Protection measures exist: centers try to place classes within living areas, they recruit female teachers where possible, and they run child protection sessions about abuse and safety. Still, those measures are patchy. Teachers are often thinly trained in safeguarding, and reporting channels for abuse depend on fragile coordination between NGOs and local authorities.
The money behind the mats: donors, short grants and the limits they create
Funding for these programs comes from a mix of international donors, emergency pools, and the budgets of big NGOs. Education Cannot Wait plays the role of a pooled fund that can flow quickly in crises. Save the Children and other groups use these grants to hire staff, buy books and tarpaulins, and run training sessions.
But much of the money is short-term. Grants are often designed for one-year cycles tied to emergency response. That makes it hard to plan for long-term teacher development, to scale up to serve every girl who needs help, or to move programs into formal schooling pathways. NGOs coordinate with local authorities where they can, but the sheer number of actors and the temporary nature of funds limit how sustainable the setups are.
How to keep the promise: practical steps that would change a girl’s life
For Sofaida and girls like her, the next steps are practical. Better teacher training would mean lessons that build real skills, not just keep children occupied. Consistent funding over multiple years would let programs grow beyond emergency patches and connect learners to formal schools. Stronger safeguarding — trained staff, clear reporting, and safe routes to classes — would reduce the daily risks that keep girls at home.

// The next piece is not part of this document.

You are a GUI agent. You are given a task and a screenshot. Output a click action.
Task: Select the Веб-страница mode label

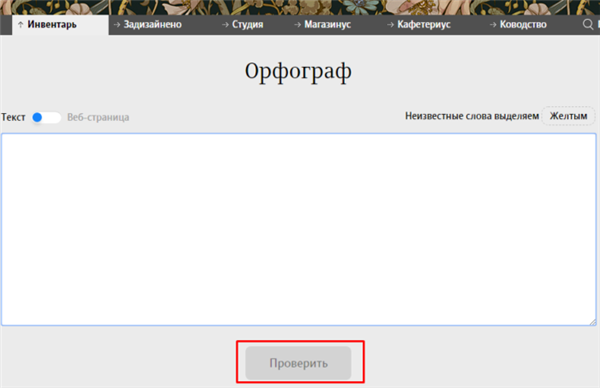point(98,117)
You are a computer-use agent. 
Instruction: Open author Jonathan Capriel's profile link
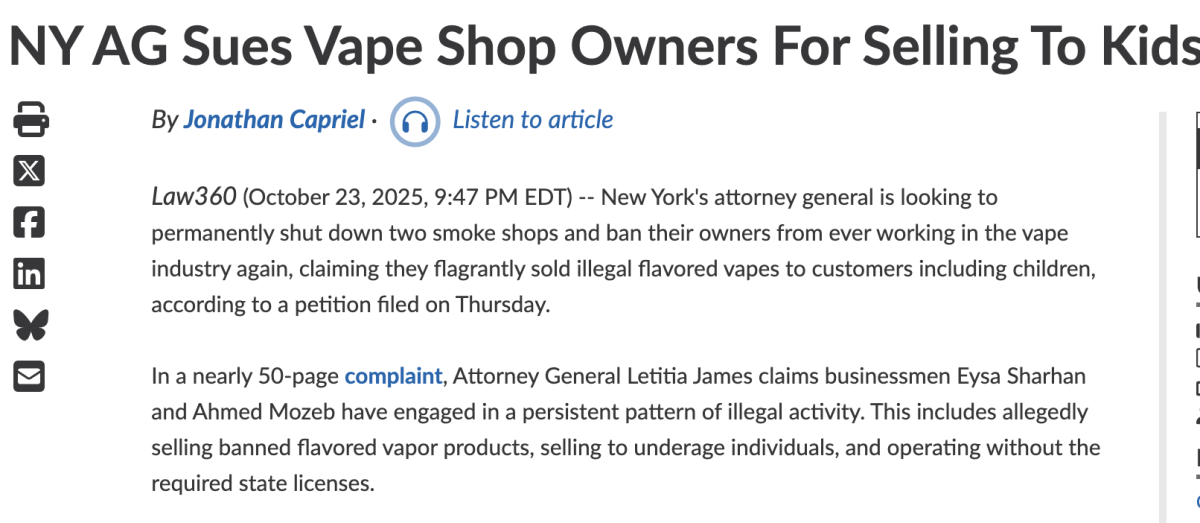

Success would not look like perfect classrooms overnight. It would look like girls who finish an extended course and can choose whether to continue study, work, or train. It would mean families who see education as a reliable path, rather than a risky extra. For Sofaida, success is simple: being able to teach others and to live with more choices than she has now.
These community-run classrooms are a modest, fragile answer to a huge problem. They show that learning, even in a tarpaulin tent, can change a child’s horizon. But to turn those small steps into lasting progress will require steady money, better training, and real protection for the girls who dare to walk the narrow path to a lesson each morning.